━━━━━ Source material

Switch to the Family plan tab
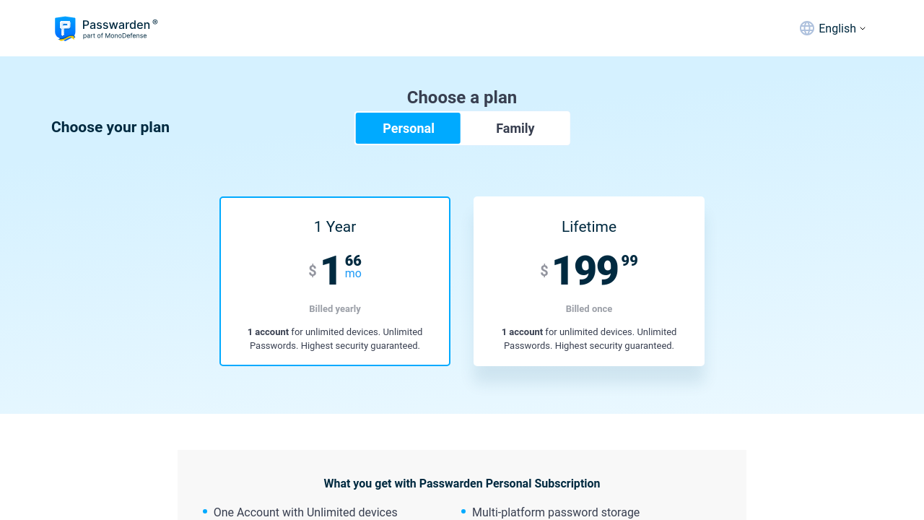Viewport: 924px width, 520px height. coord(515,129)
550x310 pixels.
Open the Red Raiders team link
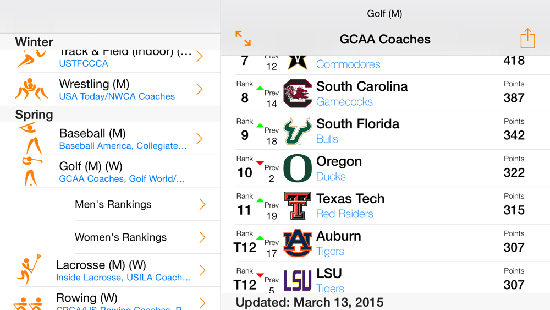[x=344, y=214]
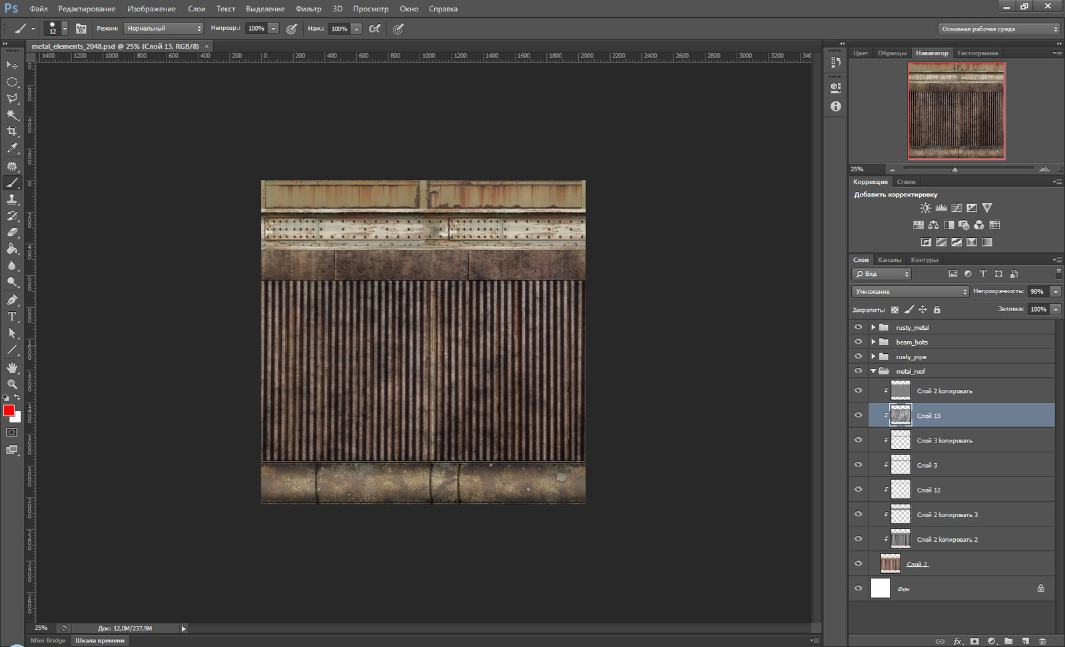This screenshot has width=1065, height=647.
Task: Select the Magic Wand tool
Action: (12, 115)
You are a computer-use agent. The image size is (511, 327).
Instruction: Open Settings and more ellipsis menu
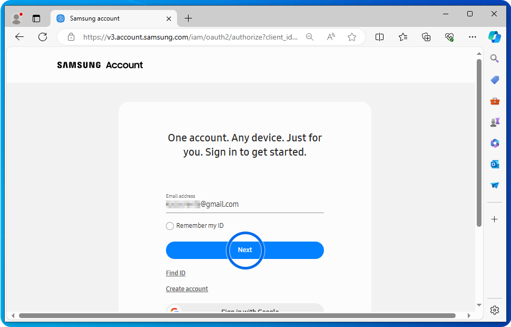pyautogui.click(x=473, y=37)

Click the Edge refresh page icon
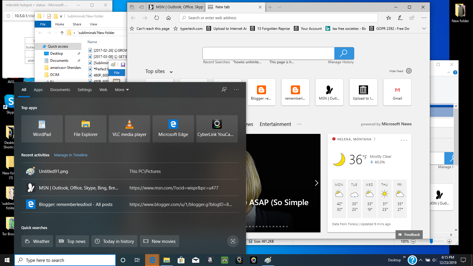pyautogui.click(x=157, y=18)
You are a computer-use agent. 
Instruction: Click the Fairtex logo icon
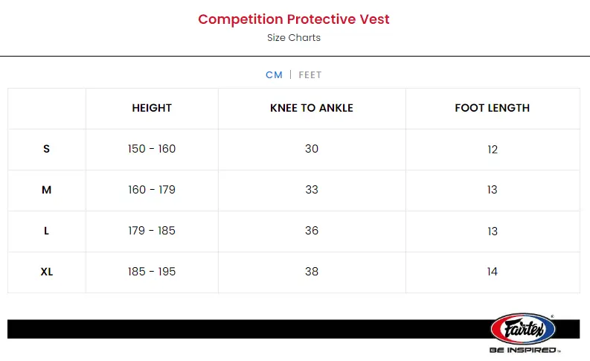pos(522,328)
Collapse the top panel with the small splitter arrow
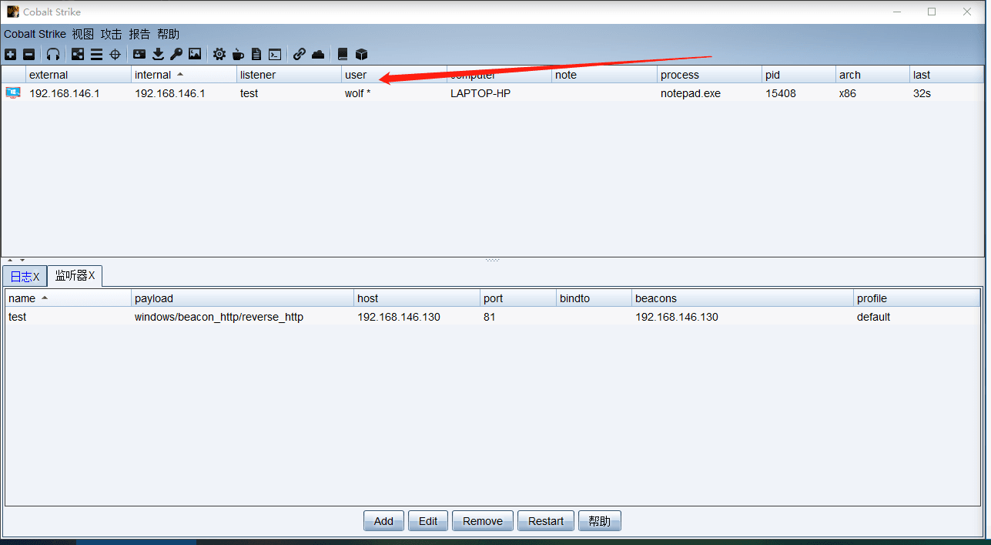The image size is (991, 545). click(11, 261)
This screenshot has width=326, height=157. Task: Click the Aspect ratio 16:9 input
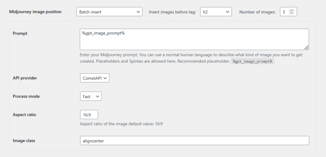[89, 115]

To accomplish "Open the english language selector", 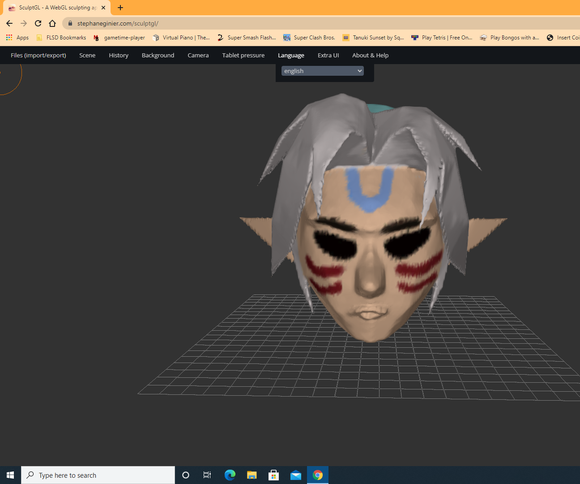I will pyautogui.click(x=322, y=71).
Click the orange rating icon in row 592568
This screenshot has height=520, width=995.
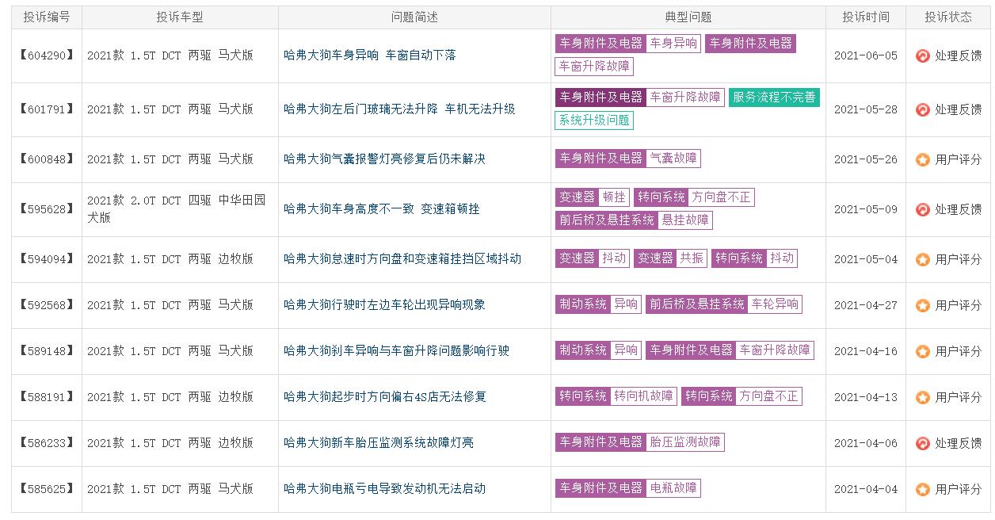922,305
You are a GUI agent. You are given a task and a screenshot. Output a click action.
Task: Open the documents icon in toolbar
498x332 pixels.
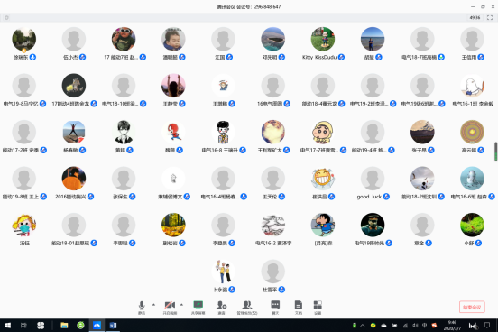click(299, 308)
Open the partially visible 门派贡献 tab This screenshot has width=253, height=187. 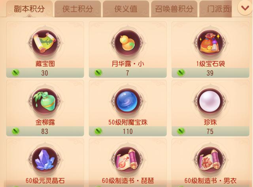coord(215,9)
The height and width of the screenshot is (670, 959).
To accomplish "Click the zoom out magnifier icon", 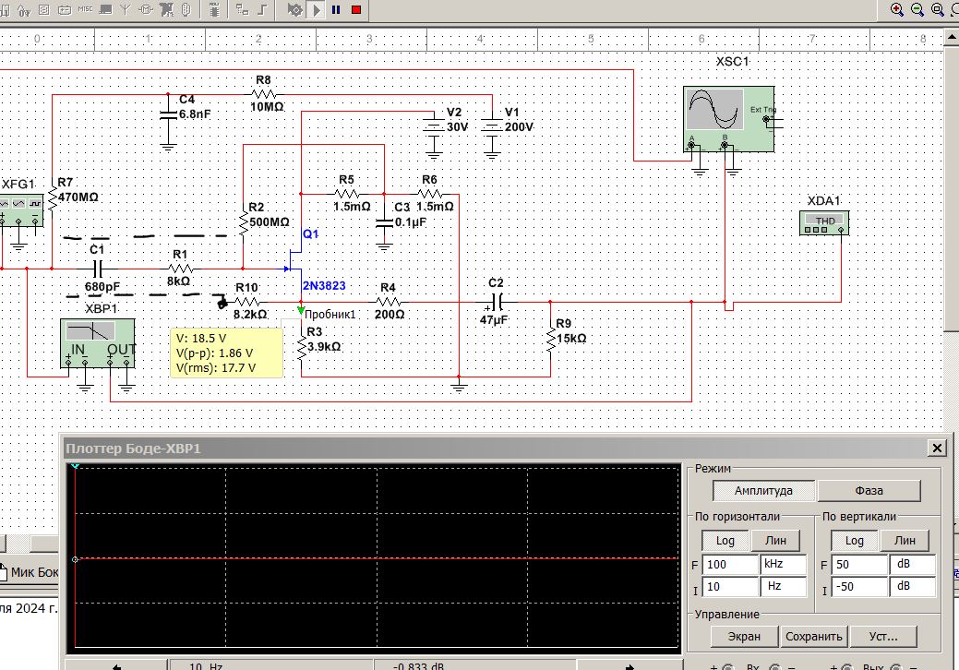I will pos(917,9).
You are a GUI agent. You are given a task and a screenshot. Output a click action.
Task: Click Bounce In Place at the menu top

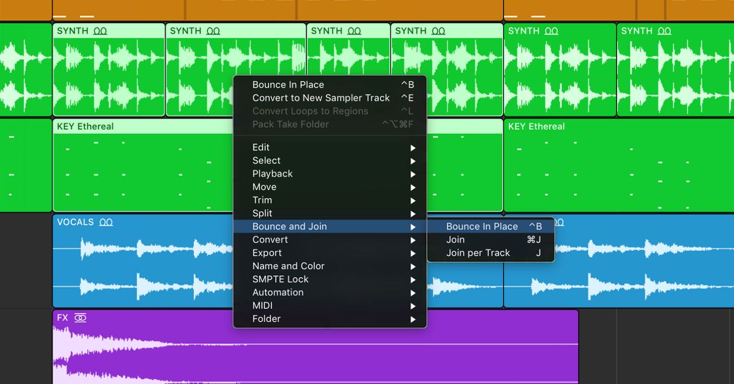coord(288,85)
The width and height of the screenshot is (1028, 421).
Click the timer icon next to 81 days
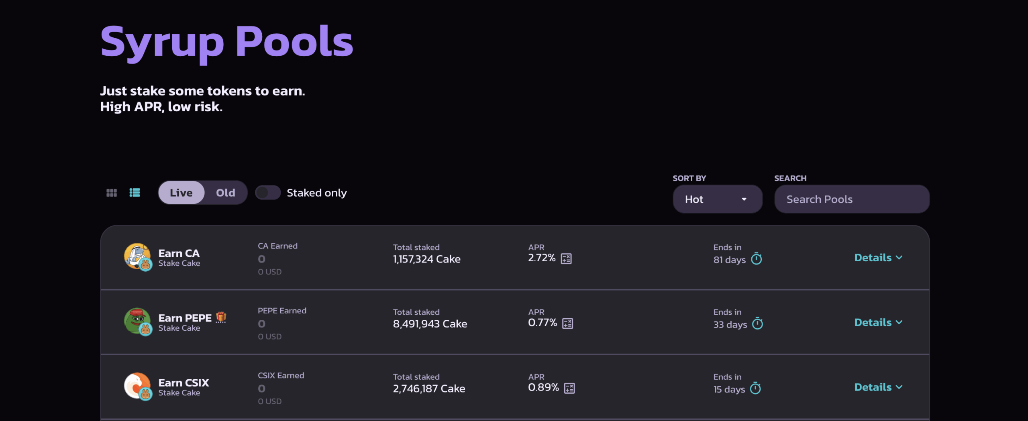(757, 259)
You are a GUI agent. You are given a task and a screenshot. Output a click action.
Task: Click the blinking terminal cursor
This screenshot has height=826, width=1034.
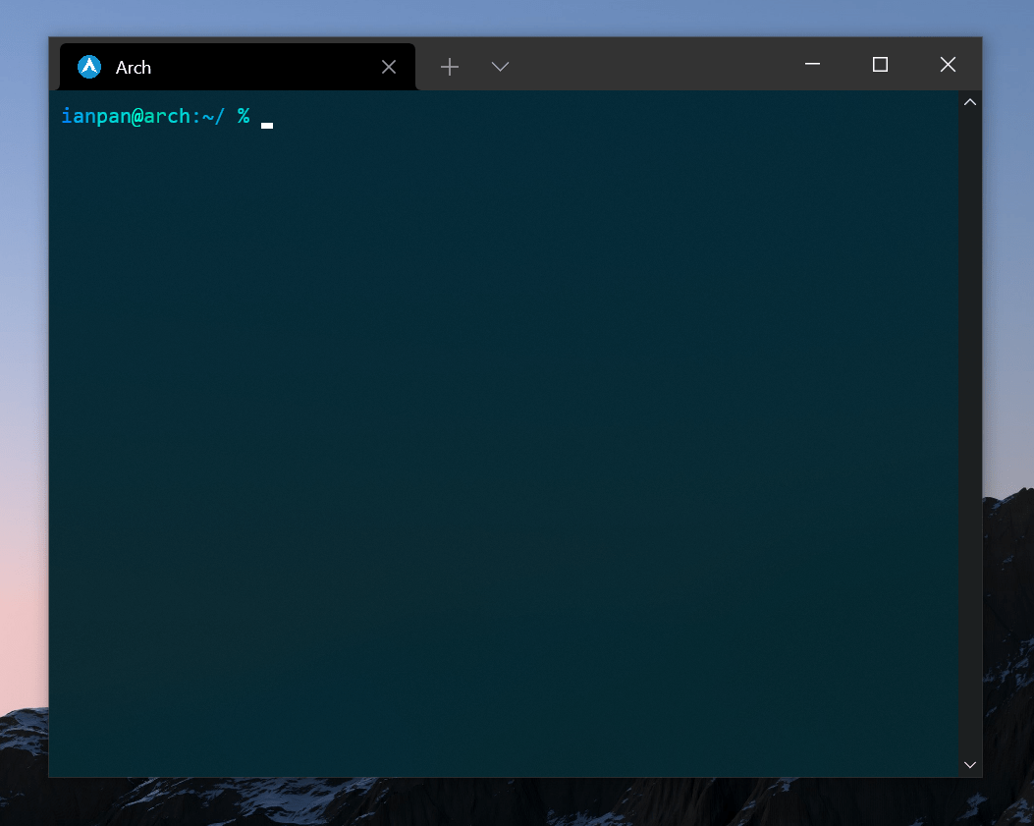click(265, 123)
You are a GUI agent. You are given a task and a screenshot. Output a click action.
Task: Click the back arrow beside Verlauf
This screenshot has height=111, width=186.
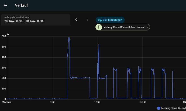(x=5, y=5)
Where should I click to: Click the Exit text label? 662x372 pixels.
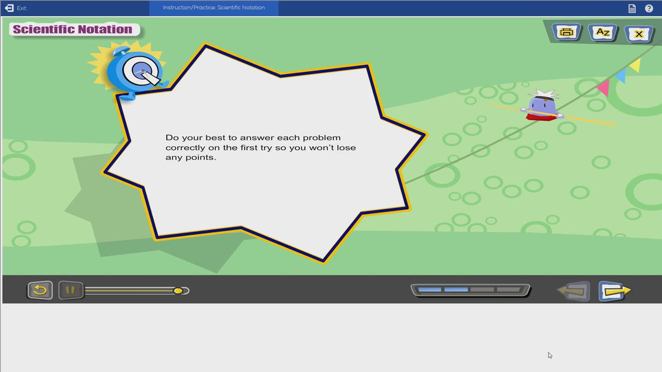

━━━━━━━━━━

Determine which lines above include the word "computer", and report those lines in full.

Output:
You are a computer-use agent. The image size is (511, 327).
You are a computer-use agent. 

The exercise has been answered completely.